Stored records

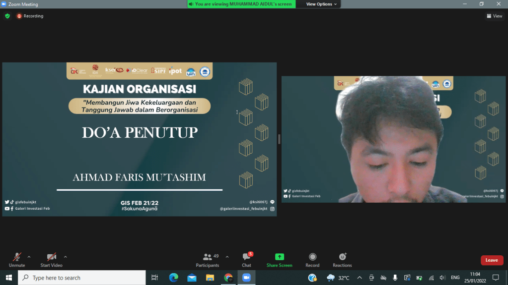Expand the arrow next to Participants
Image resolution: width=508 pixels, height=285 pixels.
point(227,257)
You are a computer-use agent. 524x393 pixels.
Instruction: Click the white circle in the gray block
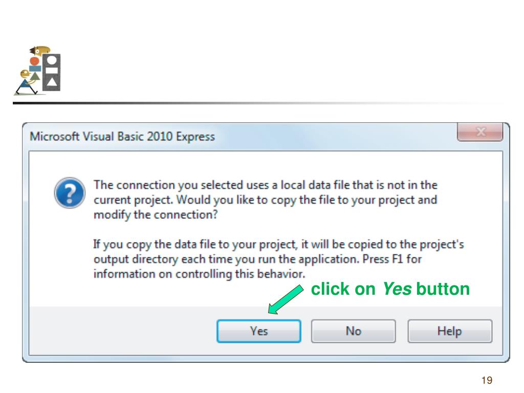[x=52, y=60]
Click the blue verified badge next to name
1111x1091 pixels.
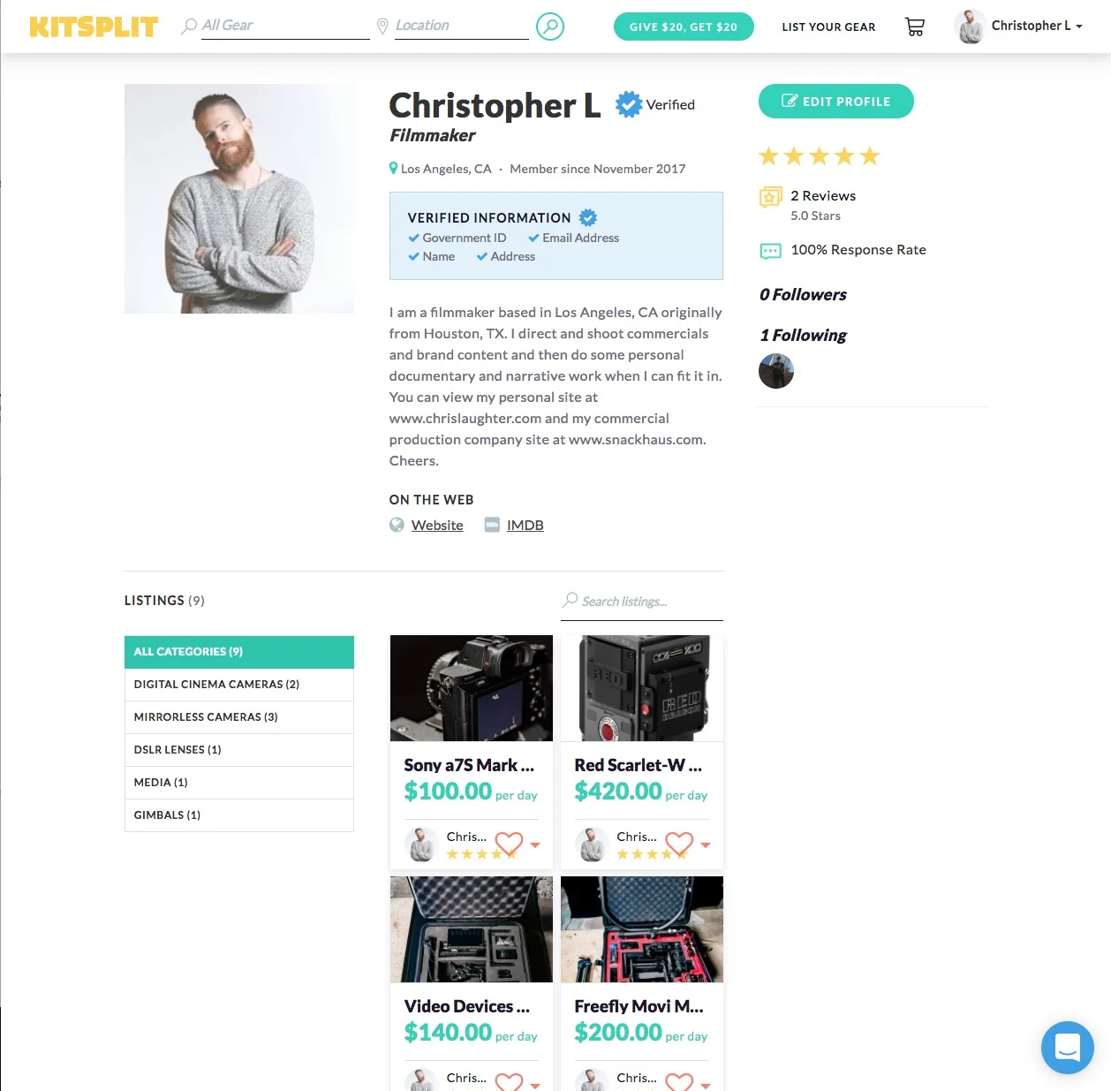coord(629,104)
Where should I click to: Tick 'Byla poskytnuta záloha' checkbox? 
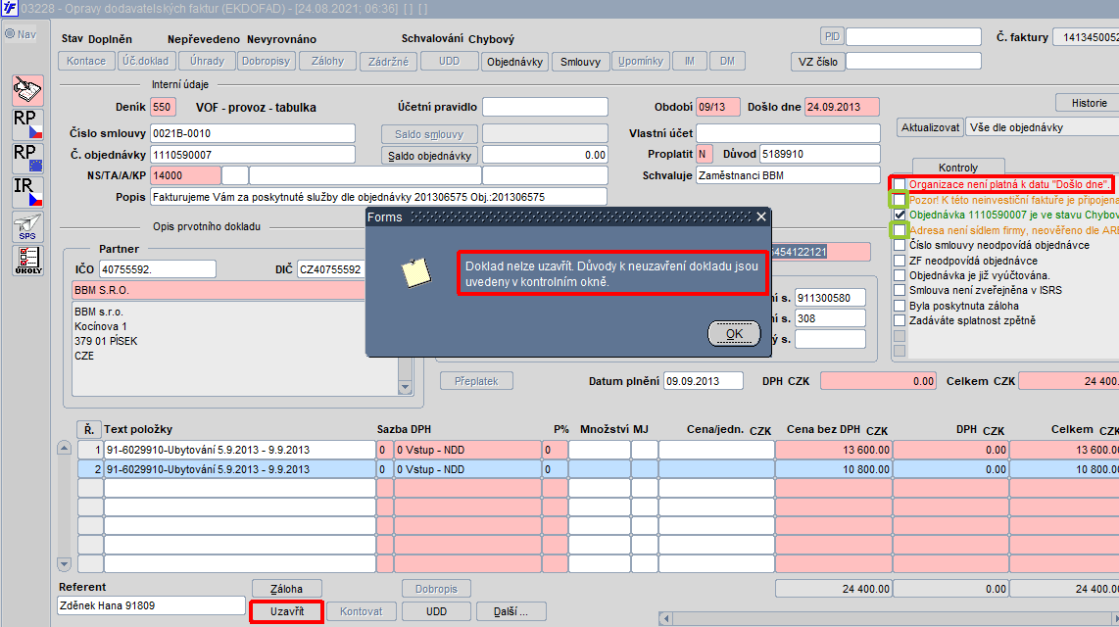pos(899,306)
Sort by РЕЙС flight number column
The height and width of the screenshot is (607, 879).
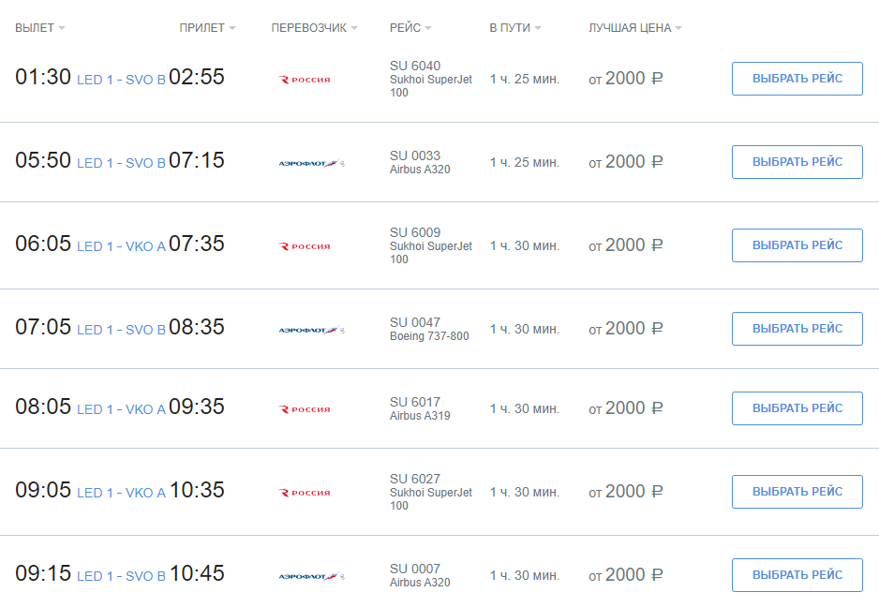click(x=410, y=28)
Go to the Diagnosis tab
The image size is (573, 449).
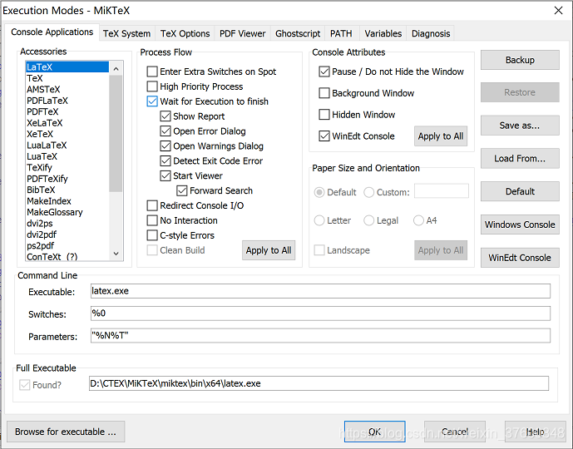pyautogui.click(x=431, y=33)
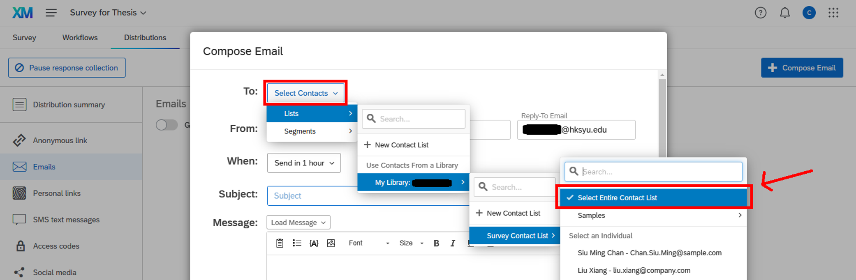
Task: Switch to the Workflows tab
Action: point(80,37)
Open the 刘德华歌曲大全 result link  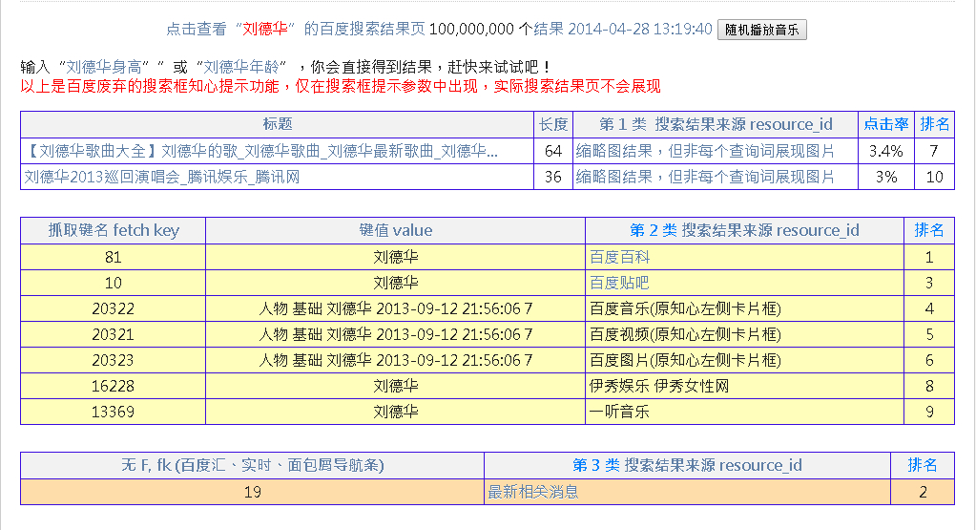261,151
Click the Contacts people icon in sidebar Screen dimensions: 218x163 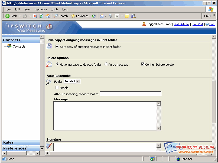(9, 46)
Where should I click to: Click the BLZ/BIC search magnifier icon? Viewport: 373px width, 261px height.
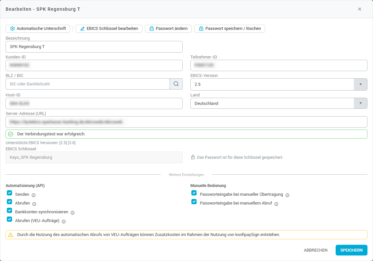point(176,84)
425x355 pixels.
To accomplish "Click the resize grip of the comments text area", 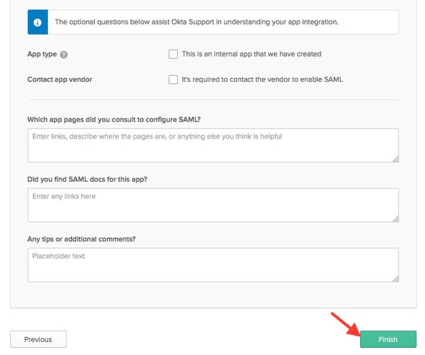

WHAT IS NEEDED: Retype exactly the lines from the line containing "Where should I click to: Click" through the end of the entries above, including both ends, and leave every picture out.

SOLUTION TO THE EXERCISE:
Where should I click to: Click the BLZ/BIC search magnifier icon? Viewport: 373px width, 261px height.
point(176,84)
425x355 pixels.
To accomplish "Click the resize grip of the comments text area", 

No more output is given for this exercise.